BEGIN

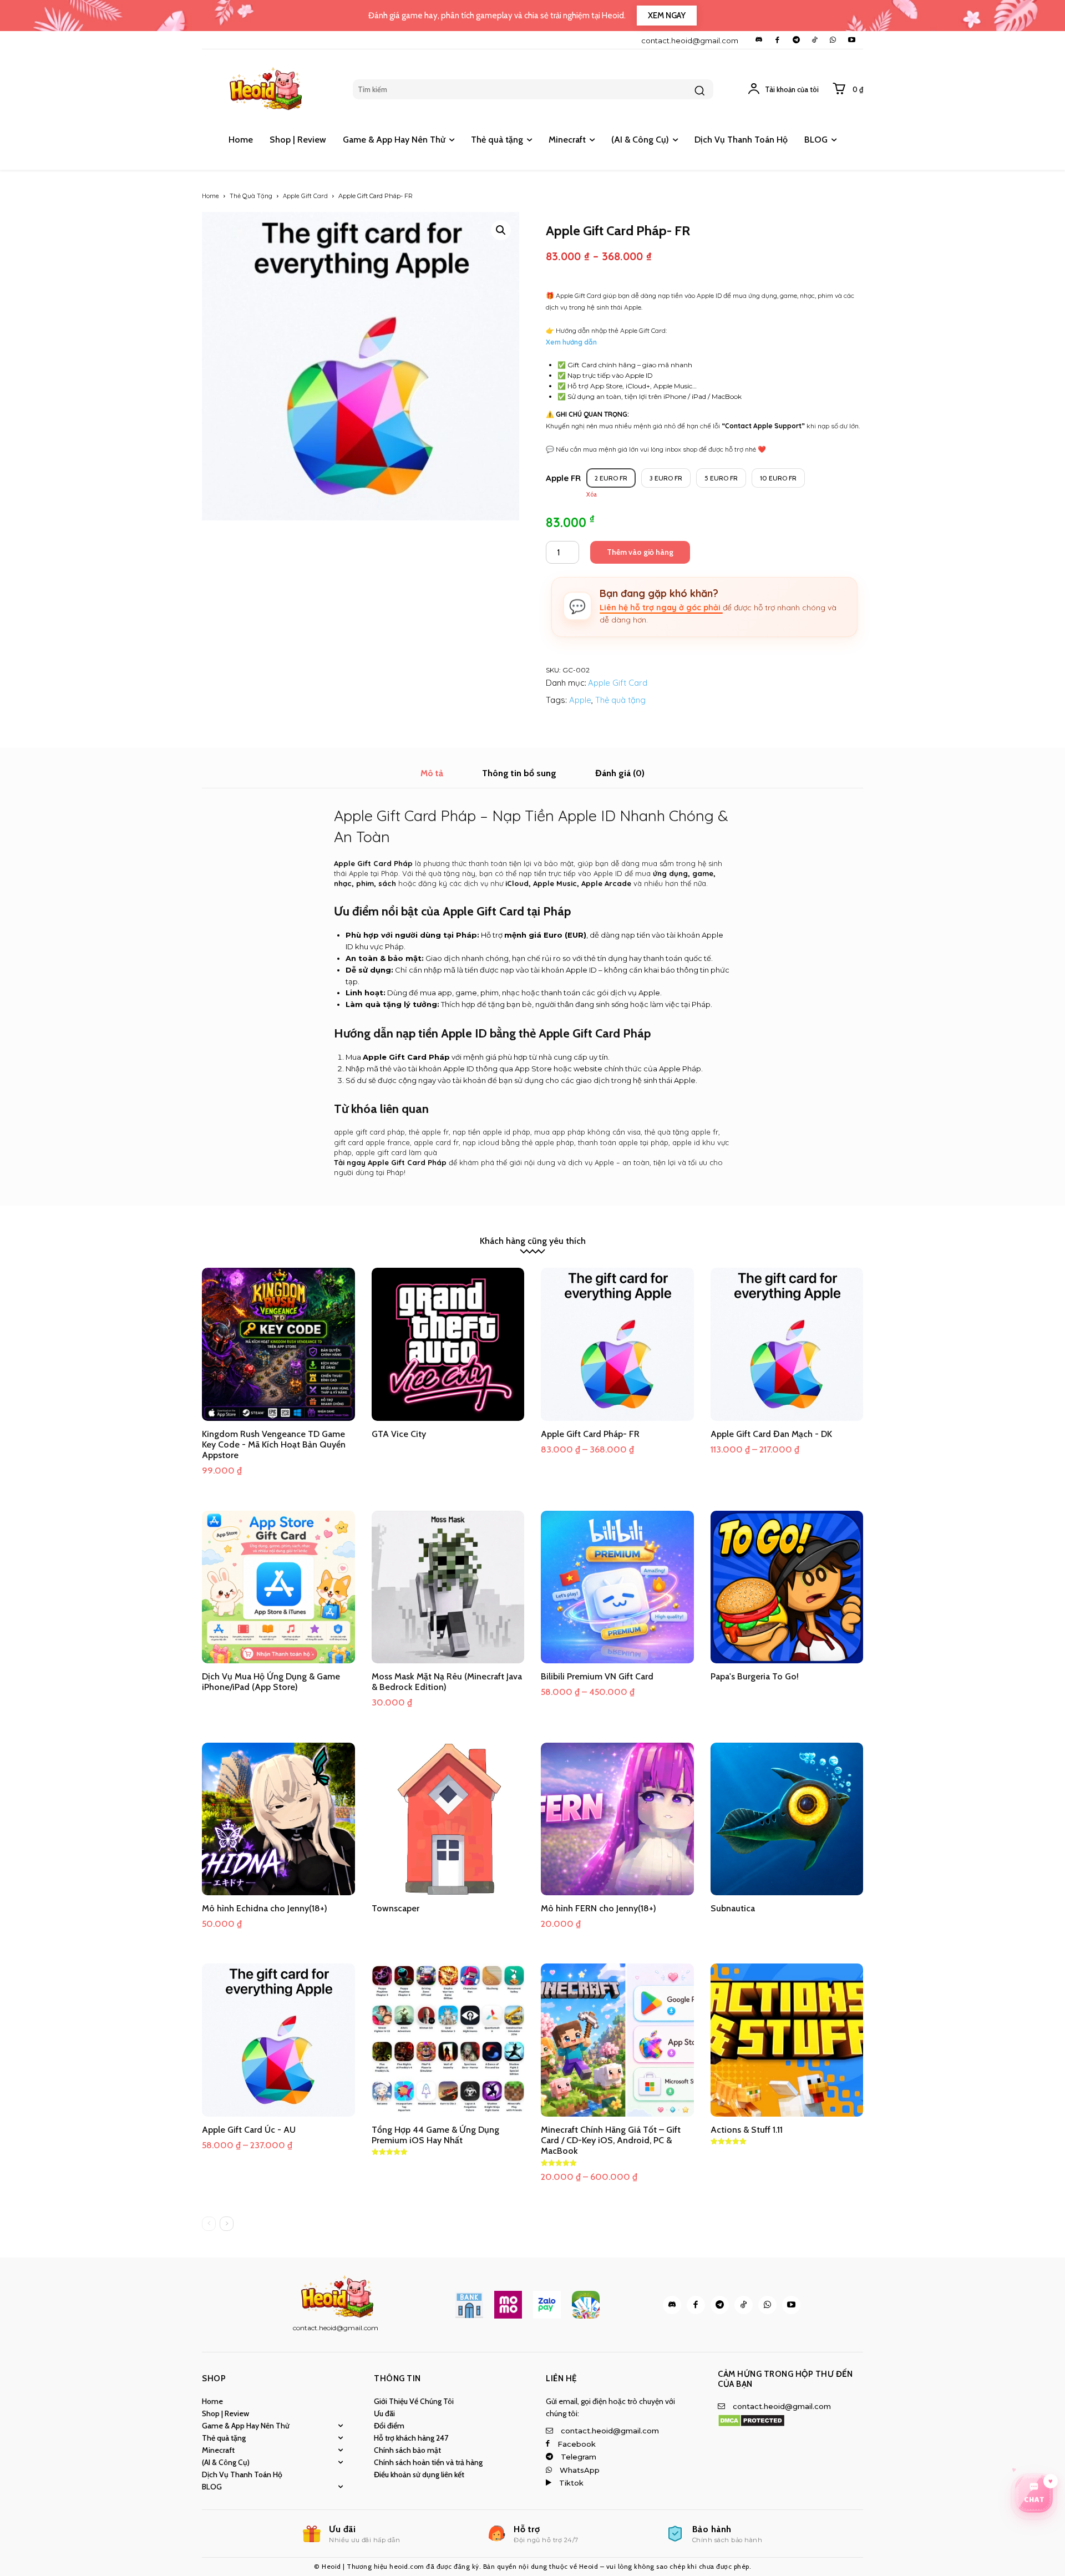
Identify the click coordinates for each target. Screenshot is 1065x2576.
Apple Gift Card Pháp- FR (590, 1434)
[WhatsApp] (832, 40)
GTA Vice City (399, 1434)
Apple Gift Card (305, 196)
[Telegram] (795, 40)
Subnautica (733, 1908)
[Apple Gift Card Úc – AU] (278, 2040)
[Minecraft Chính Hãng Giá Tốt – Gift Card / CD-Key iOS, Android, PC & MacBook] (617, 2040)
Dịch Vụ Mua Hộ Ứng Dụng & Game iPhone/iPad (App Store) (271, 1681)
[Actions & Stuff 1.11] (787, 2040)
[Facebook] (777, 40)
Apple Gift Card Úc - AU (249, 2129)
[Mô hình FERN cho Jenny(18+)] (617, 1819)
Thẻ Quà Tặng (251, 196)
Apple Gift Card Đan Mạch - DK (771, 1434)
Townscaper (395, 1908)
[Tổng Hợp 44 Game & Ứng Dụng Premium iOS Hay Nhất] (448, 2040)
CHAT (1034, 2499)
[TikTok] (814, 40)
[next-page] (227, 2223)
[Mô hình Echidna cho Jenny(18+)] (278, 1819)
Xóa (591, 495)
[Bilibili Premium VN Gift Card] (617, 1587)
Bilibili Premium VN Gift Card (597, 1676)
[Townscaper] (448, 1819)
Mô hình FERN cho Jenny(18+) (598, 1908)
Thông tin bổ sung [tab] (519, 773)
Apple (580, 700)
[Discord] (759, 40)
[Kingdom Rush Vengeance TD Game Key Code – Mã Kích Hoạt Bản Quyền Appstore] (278, 1344)
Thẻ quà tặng (620, 700)
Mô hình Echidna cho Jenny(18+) (264, 1908)
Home (210, 196)
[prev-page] (209, 2223)
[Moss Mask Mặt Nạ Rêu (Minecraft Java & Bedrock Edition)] (448, 1587)
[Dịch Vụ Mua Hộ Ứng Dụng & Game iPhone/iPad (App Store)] (278, 1587)
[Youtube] (851, 40)
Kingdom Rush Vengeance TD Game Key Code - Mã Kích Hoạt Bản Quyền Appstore (274, 1444)
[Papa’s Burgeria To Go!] (787, 1587)
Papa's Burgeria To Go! (755, 1676)
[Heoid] (270, 89)
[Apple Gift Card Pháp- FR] (617, 1344)
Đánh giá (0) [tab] (620, 773)
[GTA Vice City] (448, 1344)
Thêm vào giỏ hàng (640, 552)
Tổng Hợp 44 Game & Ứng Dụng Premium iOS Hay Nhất (435, 2134)
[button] (501, 230)
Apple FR (563, 478)
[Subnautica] (787, 1819)
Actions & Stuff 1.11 (747, 2129)
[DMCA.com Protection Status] (751, 2424)
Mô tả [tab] (431, 773)
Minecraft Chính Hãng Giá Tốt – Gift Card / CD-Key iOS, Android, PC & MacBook (611, 2140)
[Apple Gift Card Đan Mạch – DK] (787, 1344)
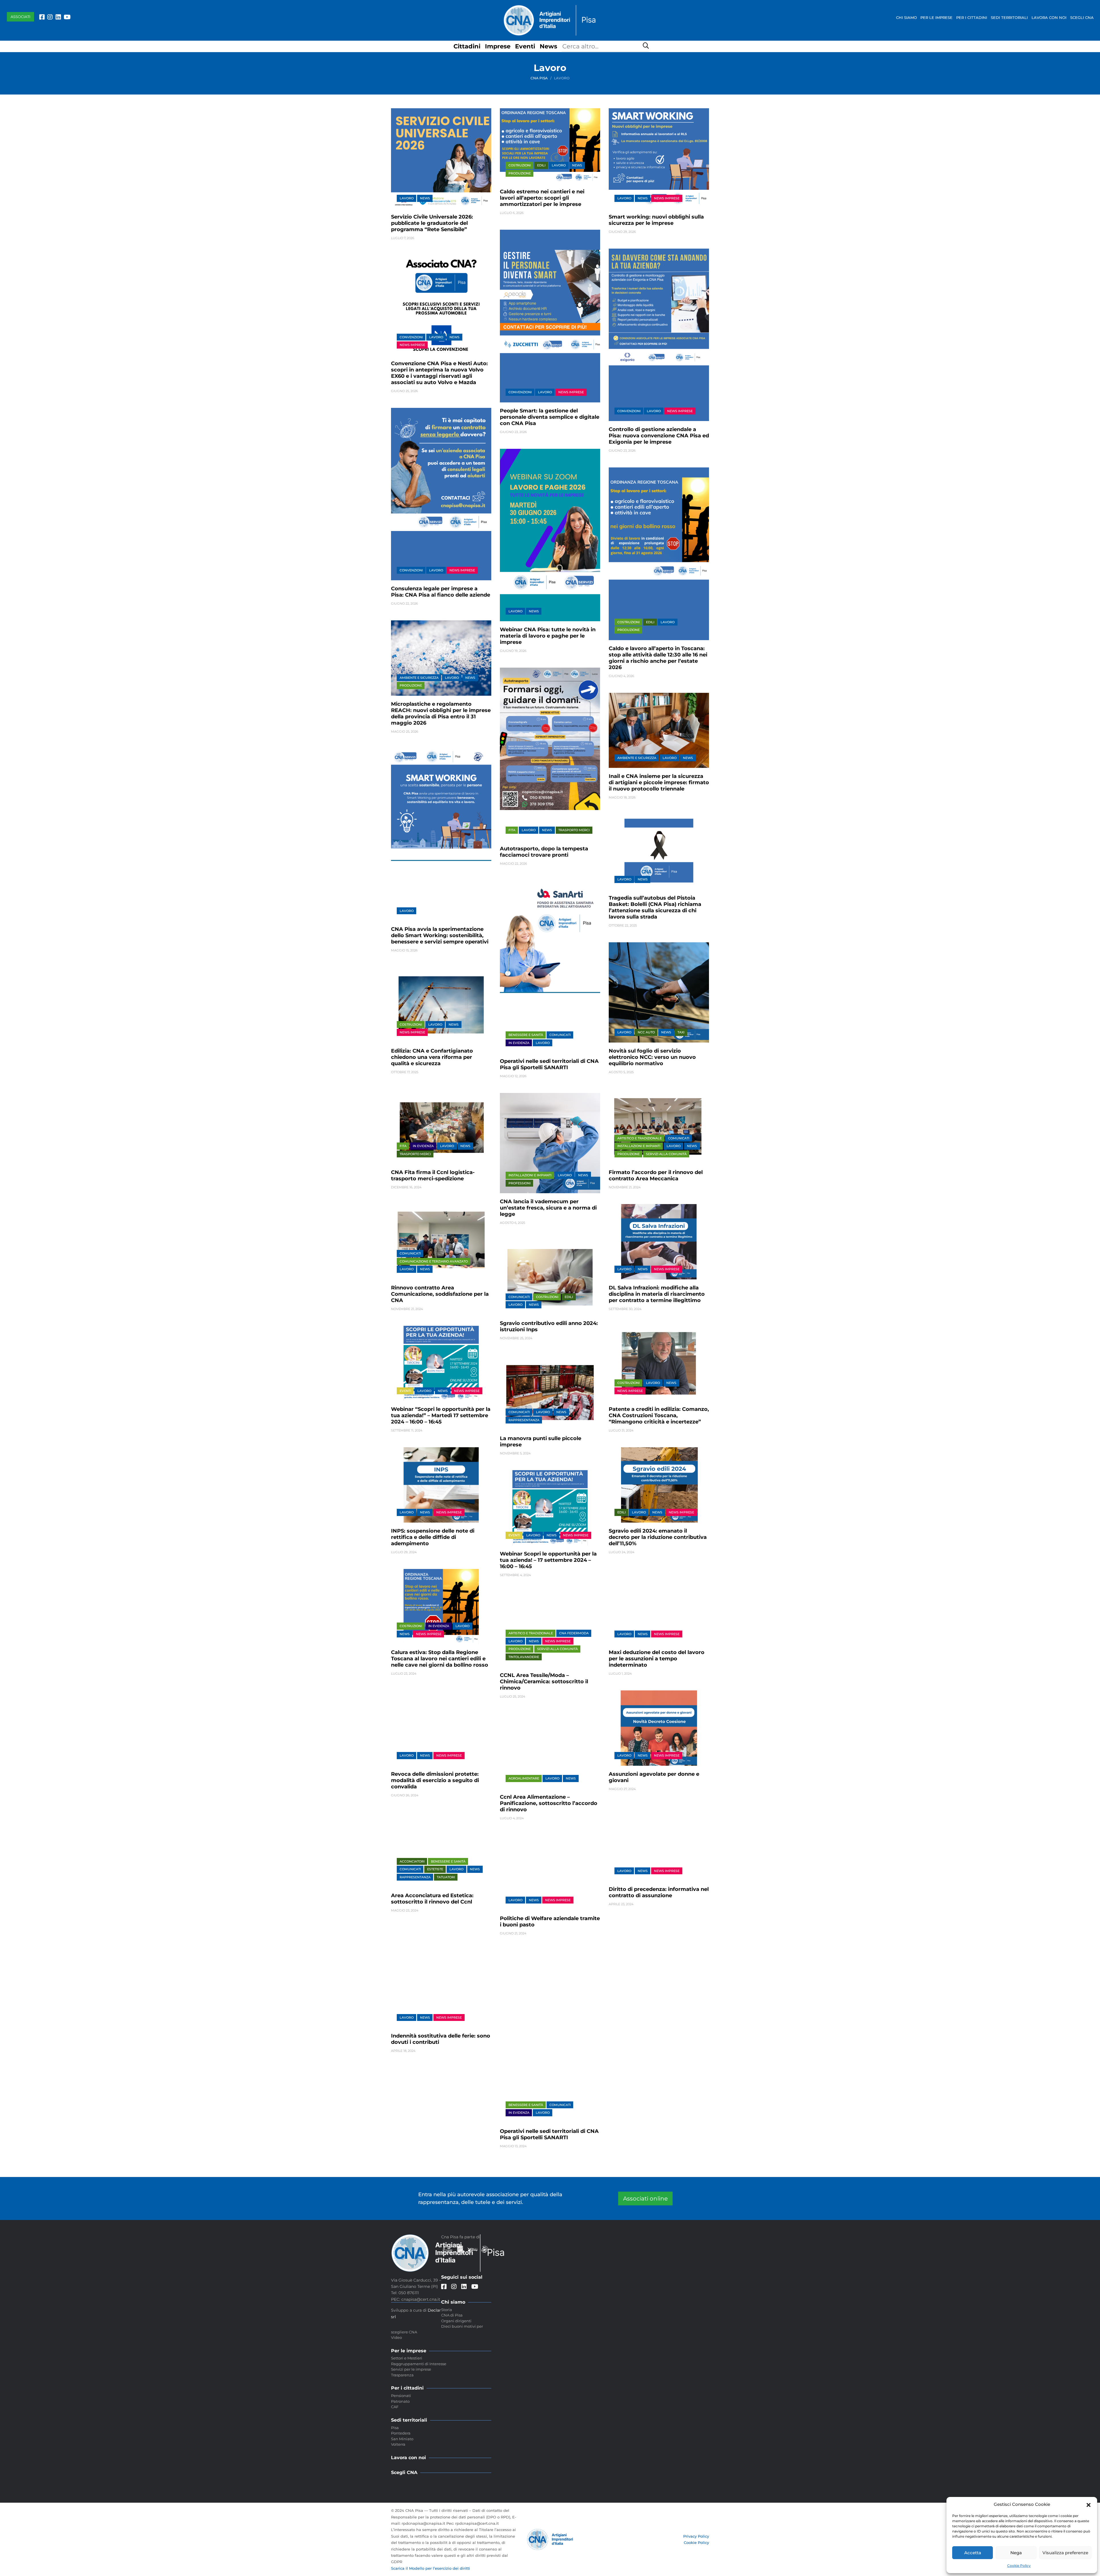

END

Your answer should be one number: how many lines of the material include the word "Mạch".

2